Another finding of our study was increased BSCB permeability in the chronically compressed spinal cord. Following SCI, damage to endothelial cells from the resultant ischemia may alter BSCB integrity and influx of inflammatory cells and immunocytes to the inflammatory response site around the site of injury. Thus; the spinal cord microglia and macrophages are probably involved, at least in part, in the pathogenesis of NeP and central sensitization after SCI15. Increased BSCB permeability alters the cellularity of the spinal cord microenvironment and this could further potentiate neuroinflammation32. Little information is available on the mechanisms of BSCB dysfunction and neuroinflammatory responses in animal models with chronically compressed spinal cord. In our study, a significant increase in PDGFR-α immunoreactivity was noted at the lesion site especially in 18-week-old ttw/ttw mice. The results suggest that both chronic compression and traumatic injury of the spinal cord enhance BSCB permeability. Interestingly, marked disruption of the vascular structures of the dorsal horn was not observed in the present study, in contrast to traumatic spinal cord injury. Our results also suggested that the increased BSCB permeability was reversible in our model. A previous study using gadolinium-diethylenetriamine pentaacetic acid (Gd-DTPA) enhancement magnetic resonance imaging showed disruption of the spinal cord parenchyma and disturbance of the BSCB in the injured spinal cord, suggesting that the enhancement disappeared or decreased after surgery in most patients with cervical myelopathy; and that disturbance of BSCB in chronic compression can be reversible33.

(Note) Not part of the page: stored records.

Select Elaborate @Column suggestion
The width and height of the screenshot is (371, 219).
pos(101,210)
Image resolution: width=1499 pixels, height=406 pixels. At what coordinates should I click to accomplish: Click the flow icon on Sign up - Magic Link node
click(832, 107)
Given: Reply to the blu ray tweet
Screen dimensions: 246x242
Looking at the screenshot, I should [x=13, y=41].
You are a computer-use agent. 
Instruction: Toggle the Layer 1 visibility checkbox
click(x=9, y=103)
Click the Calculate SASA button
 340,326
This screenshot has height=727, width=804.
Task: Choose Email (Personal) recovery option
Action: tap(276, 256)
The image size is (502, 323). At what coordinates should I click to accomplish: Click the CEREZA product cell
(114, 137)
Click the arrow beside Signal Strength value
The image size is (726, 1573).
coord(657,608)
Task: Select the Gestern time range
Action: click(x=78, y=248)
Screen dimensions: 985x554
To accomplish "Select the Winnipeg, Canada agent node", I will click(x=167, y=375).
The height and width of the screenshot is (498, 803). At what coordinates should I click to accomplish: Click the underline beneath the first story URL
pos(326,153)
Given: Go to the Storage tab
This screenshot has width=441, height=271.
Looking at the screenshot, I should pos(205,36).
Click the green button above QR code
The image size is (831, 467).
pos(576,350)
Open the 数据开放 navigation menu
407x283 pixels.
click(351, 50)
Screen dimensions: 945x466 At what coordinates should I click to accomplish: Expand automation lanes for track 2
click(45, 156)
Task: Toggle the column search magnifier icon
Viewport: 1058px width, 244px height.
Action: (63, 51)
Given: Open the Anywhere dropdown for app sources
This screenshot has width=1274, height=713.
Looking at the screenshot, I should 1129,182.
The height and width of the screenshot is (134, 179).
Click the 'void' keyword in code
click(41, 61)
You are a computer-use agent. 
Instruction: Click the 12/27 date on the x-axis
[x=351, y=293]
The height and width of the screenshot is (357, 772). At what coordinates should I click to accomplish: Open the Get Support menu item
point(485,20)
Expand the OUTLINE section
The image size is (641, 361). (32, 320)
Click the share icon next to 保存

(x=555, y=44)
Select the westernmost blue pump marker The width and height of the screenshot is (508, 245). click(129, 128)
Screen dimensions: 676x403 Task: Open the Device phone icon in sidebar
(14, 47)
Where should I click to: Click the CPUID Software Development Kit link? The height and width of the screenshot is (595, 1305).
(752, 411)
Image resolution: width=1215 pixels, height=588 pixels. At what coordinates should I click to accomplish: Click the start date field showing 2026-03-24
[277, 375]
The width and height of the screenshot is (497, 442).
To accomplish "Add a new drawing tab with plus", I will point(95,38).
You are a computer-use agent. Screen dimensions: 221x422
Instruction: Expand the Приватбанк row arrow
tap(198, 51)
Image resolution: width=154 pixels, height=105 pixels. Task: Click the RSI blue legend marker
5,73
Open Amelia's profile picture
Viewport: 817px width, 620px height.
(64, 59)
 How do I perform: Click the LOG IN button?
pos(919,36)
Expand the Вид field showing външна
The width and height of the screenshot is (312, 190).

In summary, the results of this study suggested that progressive long-term spinal cord compression sets up a chain of events characterized by macrophage migration from the peripheral circulation into the neural tissue through temporary disruption of the BSCB as well as increased microglia activation, which was proportionate with the severity of compression. These results suggest that NeP is mediated through these histopathological changes. Our findings are potentially useful for the design of new therapies that can alleviate NeP by reducing neuroinflammation through the suppression of microglial activation and/or macrophage migration.
Methods
All methods in this study were performed in accordance with the relevant institutional guidelines and regulations.
Animals
The study was conducted in spinal hyperostotic ttw/ttw mice (12-week-old, n = 37, 18-week-old, n = 37, 24-week-old, n = 34), with a mean body weight of 28.3 ± 1.5 g, purchased from the Central Institute for Experimental Animals (Kawasaki, Japan). Homozygous ttw/ttw mice were naturally occurring mutant mice and maintained by brother-sister mating of heterozygous ICR mice (+/ttw, Clea, Tokyo, Japan). ICR mice of the same age were used as the control group (n = 9). Hyperostosis is induced under an autosomal recessive condition and the homozygous hyperostotic mouse assumes a tip-toe walking pattern at the age of 6–8 weeks, although no congenital neurological abnormalities are detected at that age. In the ttw/ttw mouse, calcified masses appear at the posterior aspects of C1 and C2, causing C2 and C3 cord segment compression with ankylosis. The calcified masses increase in size with age particularly in the atlantoaxial membrane, and often produce extensive motor weakness in 18–24-week-old mice34,35. Adult male mice (age 6–8 weeks) weighing 19.2 ± 0.6 g show upregulation of enhanced-GFP (EGFP), which is induced by CAG (cytomegalovirus early enhancer β-actin) transgene (CAG-EGFP mice; Nihon SLC, Shizuoka, Japan).
Following institutional ethical review and approval (The Institutional Animal Care and Use Committees of Fukui University, Department of Orthopaedics and Rehabilitation Medicine: Approval Number 23–002) and the Ethical Guidelines of the International Association for the Study of Pain, all mice were handled carefully to lessen any chance of pain or discomfort.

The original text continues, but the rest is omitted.